┌─ TEXT BLOCK

Boston, Oct 8, 2013 - Microsoft Corp said on Tuesday it is paying a well-known hacking expert more than $100,000 for finding security holes in its software, one of the largest such bounties awarded to date by a high-tech company.

The software maker also released a much anticipated update to Internet Explorer, which it said fixes a bug that made users of the world's most popular browser vulnerable to remote attack.

James Forshaw, who heads vulnerability research at London-based security consulting firm Context Information Security, won Microsoft's first $100,000 bounty for identifying a new "exploitation technique" in Windows, which will allow it to develop defenses against an entire class of attacks, the software maker said on Tuesday.

Forshaw earned another $9,400 for identifying security bugs in a preview release of Microsoft's Internet Explorer 11 browser, Katie Moussouris, senior security strategist with Microsoft Security Response Center, said in a blog.

Microsoft unveiled the reward programs four months ago to bolster efforts to prevent sophisticated attackers from subverting new security technologies in its software, which runs on the vast majority of the world's personal computers.

└─
┌─ DATA TO EXAMINE

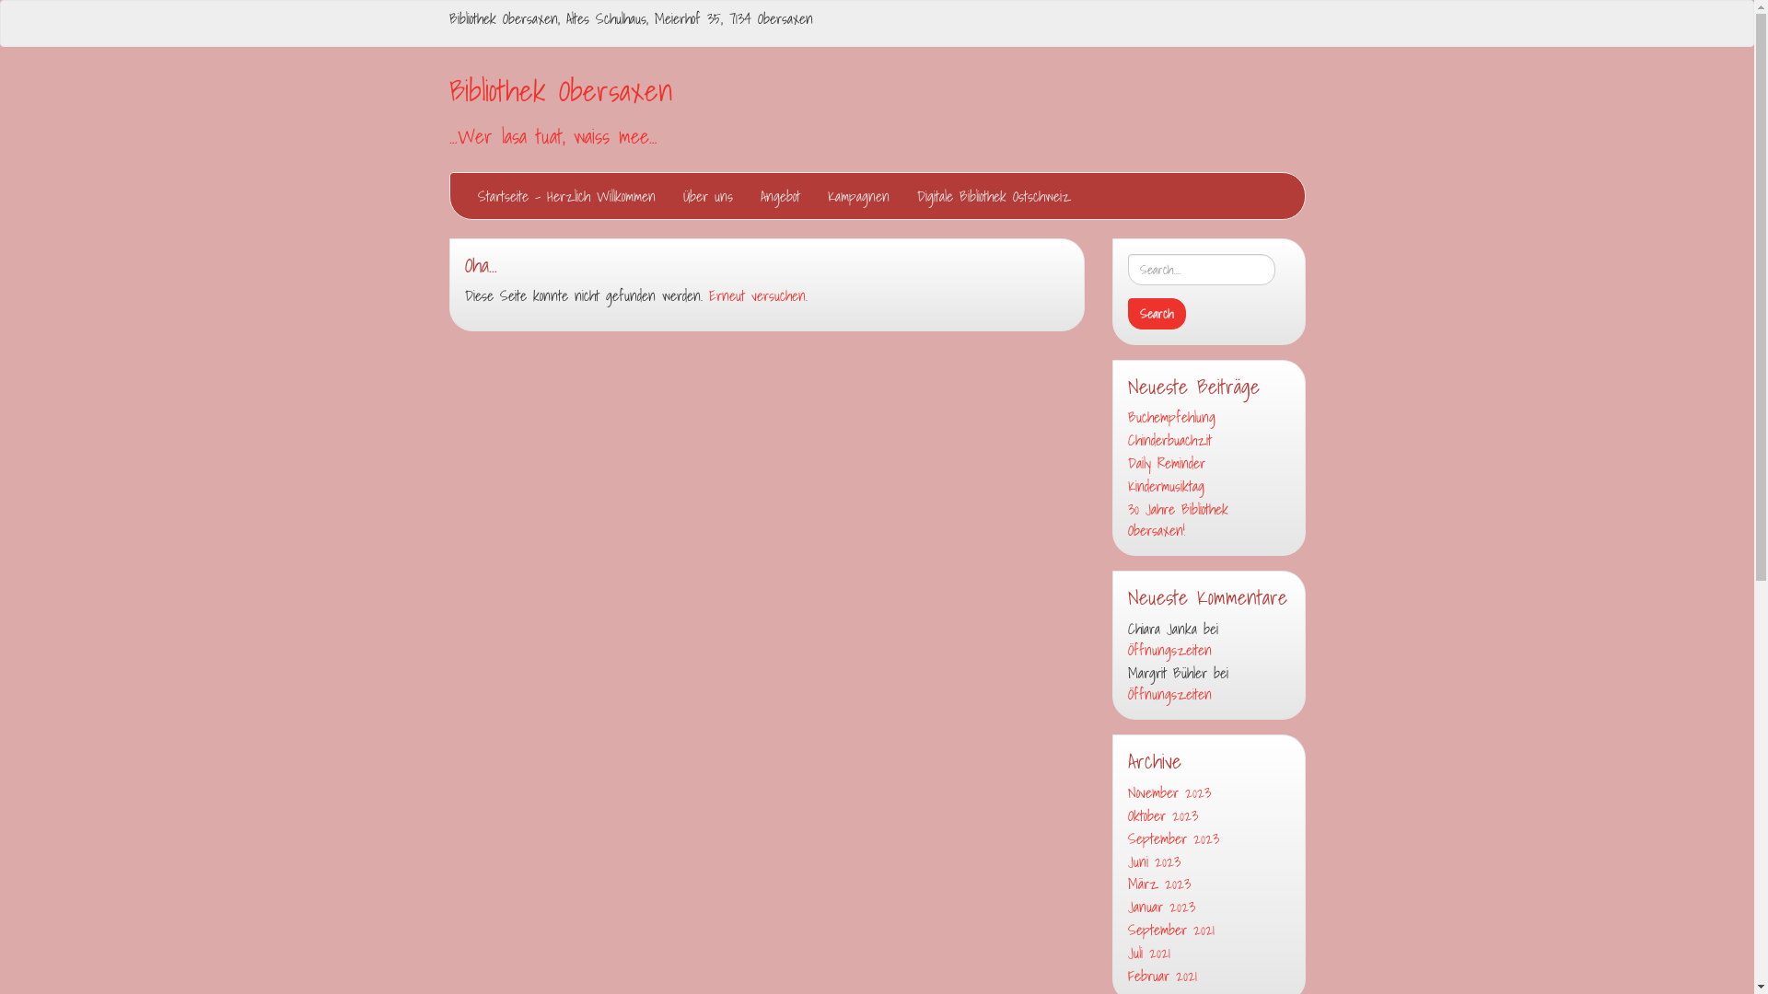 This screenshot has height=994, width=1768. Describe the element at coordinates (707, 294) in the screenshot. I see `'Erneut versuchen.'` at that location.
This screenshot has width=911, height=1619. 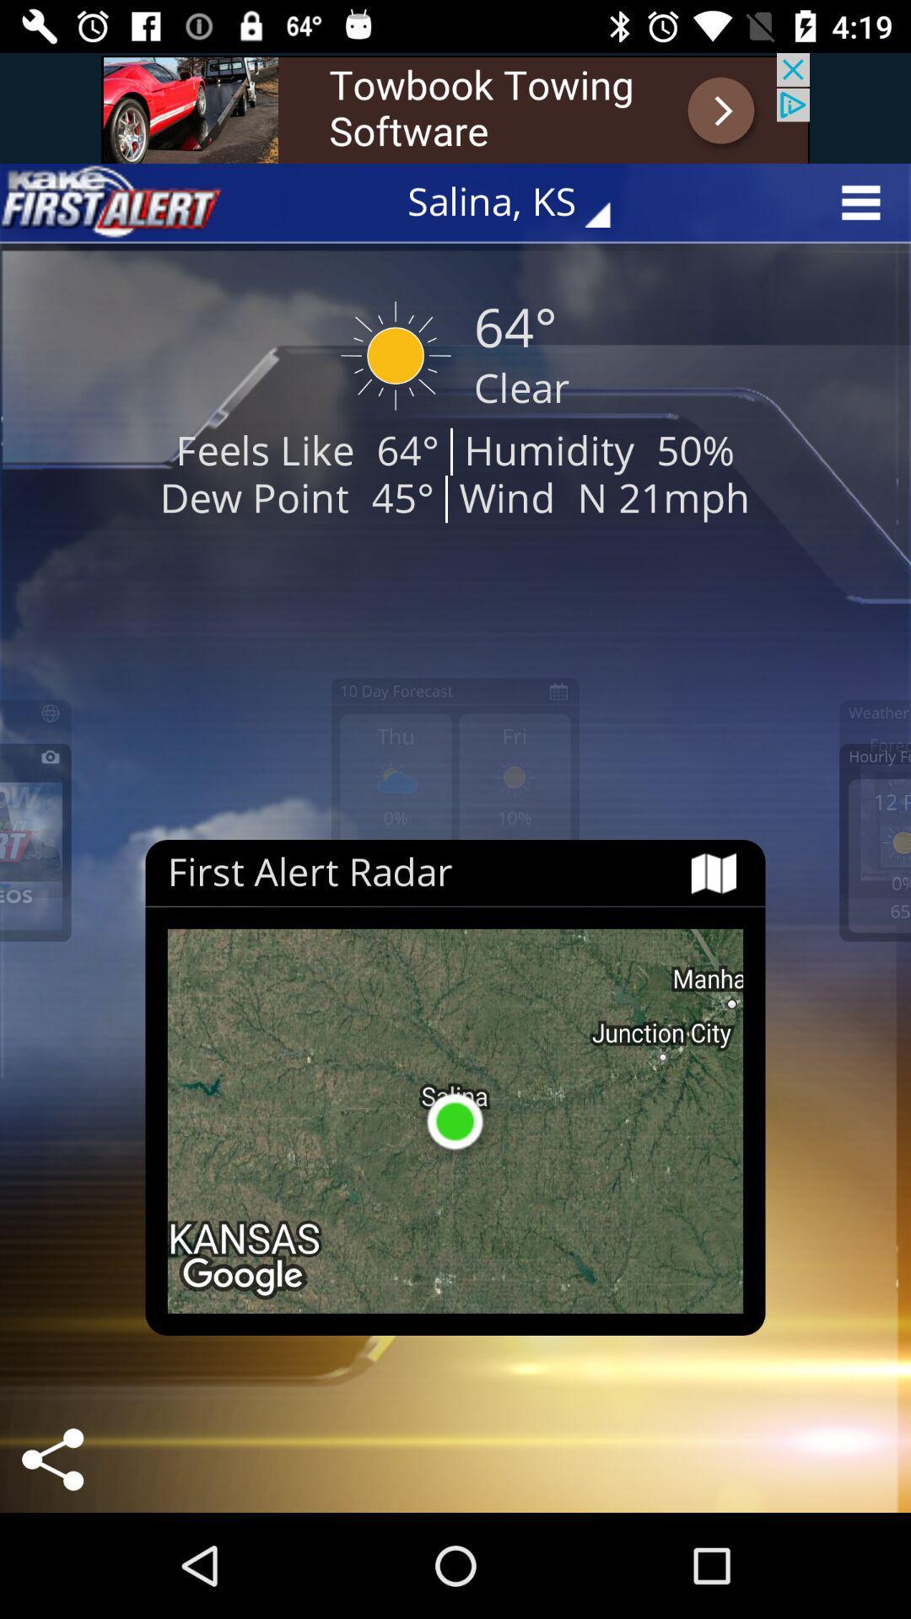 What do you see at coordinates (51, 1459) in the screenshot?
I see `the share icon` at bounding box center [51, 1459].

└─
┌─ DATA TO EXAMINE

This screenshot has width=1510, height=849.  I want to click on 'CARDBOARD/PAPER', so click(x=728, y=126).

└─
┌─ DATA TO EXAMINE

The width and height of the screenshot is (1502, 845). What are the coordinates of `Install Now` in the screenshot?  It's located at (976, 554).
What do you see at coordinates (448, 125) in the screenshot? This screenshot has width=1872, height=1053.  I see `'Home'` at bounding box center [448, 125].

└─

→ WHAT THE TASK ASKS
Reproduce the passage of the Microsoft bug bounty article above between "The software maker also" and "to remote attack.", inclusive.

→ SOLUTION
The software maker also released a much anticipated update to Internet Explorer, which it said fixes a bug that made users of the world's most popular browser vulnerable to remote attack.